>> begin
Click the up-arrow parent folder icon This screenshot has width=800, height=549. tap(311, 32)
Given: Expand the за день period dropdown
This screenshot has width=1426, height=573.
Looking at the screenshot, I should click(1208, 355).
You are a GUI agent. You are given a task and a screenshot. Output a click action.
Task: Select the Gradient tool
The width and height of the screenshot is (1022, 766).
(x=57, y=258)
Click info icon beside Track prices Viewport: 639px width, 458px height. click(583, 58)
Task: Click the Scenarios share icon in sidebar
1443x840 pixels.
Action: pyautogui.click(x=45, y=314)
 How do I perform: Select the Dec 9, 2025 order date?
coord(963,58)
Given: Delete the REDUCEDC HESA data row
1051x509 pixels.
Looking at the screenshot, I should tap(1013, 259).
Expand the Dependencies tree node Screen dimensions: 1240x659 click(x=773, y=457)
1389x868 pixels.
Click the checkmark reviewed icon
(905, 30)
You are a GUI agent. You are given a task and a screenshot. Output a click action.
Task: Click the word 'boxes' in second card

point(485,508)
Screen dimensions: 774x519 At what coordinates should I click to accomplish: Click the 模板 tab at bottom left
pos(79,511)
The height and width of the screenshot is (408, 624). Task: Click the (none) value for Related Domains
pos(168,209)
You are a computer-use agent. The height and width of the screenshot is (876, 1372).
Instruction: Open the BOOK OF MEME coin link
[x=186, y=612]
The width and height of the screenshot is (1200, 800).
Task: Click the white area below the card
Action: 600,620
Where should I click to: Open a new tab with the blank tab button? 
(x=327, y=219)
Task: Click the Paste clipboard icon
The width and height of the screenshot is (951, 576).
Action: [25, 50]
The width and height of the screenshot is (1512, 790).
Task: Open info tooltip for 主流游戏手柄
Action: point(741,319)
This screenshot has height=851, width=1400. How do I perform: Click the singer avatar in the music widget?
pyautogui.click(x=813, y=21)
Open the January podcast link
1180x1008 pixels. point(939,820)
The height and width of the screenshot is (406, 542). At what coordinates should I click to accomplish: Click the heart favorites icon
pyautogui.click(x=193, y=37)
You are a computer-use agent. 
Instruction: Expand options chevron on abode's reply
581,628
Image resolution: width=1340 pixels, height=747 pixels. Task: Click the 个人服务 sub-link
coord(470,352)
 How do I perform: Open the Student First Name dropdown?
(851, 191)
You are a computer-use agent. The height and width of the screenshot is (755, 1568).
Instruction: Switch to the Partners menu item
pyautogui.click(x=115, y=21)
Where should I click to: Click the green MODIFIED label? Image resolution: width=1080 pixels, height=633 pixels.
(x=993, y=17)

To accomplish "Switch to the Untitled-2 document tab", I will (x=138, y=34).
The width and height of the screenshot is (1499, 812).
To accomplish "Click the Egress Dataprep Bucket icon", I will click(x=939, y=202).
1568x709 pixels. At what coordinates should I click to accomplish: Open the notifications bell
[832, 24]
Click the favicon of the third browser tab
>> end
**WHAT THE TASK REQUIRES:**
Can you rewrite every one of the records above with "dropdown" changed to "drop-down list" and nothing else altered?

**REPLY:**
Click the up-arrow parent folder icon This screenshot has width=800, height=549. tap(311, 32)
Given: Expand the за день period drop-down list
This screenshot has width=1426, height=573.
Looking at the screenshot, I should click(1208, 355).
You are a GUI agent. You are given a task and a screenshot. Output a click action.
Task: Select the Gradient tool
The width and height of the screenshot is (1022, 766).
(x=57, y=258)
Click info icon beside Track prices Viewport: 639px width, 458px height. click(583, 58)
Task: Click the Scenarios share icon in sidebar
1443x840 pixels.
Action: pyautogui.click(x=45, y=314)
 How do I perform: Select the Dec 9, 2025 order date?
coord(963,58)
Given: Delete the REDUCEDC HESA data row
1051x509 pixels.
Looking at the screenshot, I should tap(1013, 259).
Expand the Dependencies tree node Screen dimensions: 1240x659 click(x=773, y=457)
1389x868 pixels.
Click the checkmark reviewed icon
(905, 30)
You are a GUI agent. You are given a task and a screenshot. Output a click action.
Task: Click the word 'boxes' in second card

point(485,508)
Screen dimensions: 774x519 At what coordinates should I click to accomplish: Click the 模板 tab at bottom left
pos(79,511)
The height and width of the screenshot is (408, 624). Task: Click the (none) value for Related Domains
pos(168,209)
You are a computer-use agent. The height and width of the screenshot is (876, 1372).
Instruction: Open the BOOK OF MEME coin link
[x=186, y=612]
The width and height of the screenshot is (1200, 800).
Task: Click the white area below the card
Action: 600,620
Where should I click to: Open a new tab with the blank tab button? 
(x=327, y=219)
Task: Click the Paste clipboard icon
The width and height of the screenshot is (951, 576).
Action: [25, 50]
The width and height of the screenshot is (1512, 790).
Task: Open info tooltip for 主流游戏手柄
Action: point(741,319)
This screenshot has height=851, width=1400. How do I perform: Click the singer avatar in the music widget?
pyautogui.click(x=813, y=21)
Open the January podcast link
1180x1008 pixels. point(939,820)
The height and width of the screenshot is (406, 542). At what coordinates should I click to accomplish: Click the heart favorites icon
pyautogui.click(x=193, y=37)
You are a computer-use agent. 
Instruction: Expand options chevron on abode's reply
581,628
Image resolution: width=1340 pixels, height=747 pixels. Task: Click the 个人服务 sub-link
coord(470,352)
 How do I perform: Open the Student First Name drop-down list?
(851, 191)
You are a computer-use agent. The height and width of the screenshot is (755, 1568).
Instruction: Switch to the Partners menu item
pyautogui.click(x=115, y=21)
Where should I click to: Click the green MODIFIED label? Image resolution: width=1080 pixels, height=633 pixels.
(x=993, y=17)

To accomplish "Switch to the Untitled-2 document tab", I will (x=138, y=34).
The width and height of the screenshot is (1499, 812).
To accomplish "Click the Egress Dataprep Bucket icon", I will click(x=939, y=202).
1568x709 pixels. At what coordinates should I click to accomplish: Open the notifications bell
[832, 24]
Click the favicon of the third browser tab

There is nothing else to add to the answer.